Saved data entries:
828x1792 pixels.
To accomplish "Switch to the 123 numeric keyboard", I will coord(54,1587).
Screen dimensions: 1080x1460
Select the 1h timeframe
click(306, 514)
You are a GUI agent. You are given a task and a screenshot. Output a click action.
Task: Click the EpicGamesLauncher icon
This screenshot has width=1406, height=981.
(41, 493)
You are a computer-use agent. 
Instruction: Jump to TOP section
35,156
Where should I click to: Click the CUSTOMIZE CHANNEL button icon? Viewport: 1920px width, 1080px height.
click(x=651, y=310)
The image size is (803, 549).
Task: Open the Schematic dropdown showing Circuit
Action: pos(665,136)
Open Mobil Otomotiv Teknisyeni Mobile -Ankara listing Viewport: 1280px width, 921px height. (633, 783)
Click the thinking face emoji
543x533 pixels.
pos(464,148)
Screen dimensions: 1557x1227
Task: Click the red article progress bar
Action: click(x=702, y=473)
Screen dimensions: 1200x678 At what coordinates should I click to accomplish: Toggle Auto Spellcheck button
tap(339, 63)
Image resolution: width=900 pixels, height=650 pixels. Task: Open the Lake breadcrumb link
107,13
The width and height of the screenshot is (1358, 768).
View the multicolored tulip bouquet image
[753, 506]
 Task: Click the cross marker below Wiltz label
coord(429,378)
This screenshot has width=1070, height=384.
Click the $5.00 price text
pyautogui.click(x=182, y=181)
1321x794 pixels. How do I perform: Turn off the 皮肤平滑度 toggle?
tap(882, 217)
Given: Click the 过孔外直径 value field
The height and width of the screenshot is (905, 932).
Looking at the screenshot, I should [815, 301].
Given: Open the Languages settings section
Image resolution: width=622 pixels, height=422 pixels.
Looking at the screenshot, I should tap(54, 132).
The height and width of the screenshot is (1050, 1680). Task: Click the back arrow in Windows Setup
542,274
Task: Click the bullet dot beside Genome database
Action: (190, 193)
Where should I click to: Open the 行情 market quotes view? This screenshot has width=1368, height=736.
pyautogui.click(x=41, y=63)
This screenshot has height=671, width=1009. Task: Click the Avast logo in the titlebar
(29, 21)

Task: Using the records above, work out how many lines hold the string "agent"; answer with that number alone.

Expected answer: 2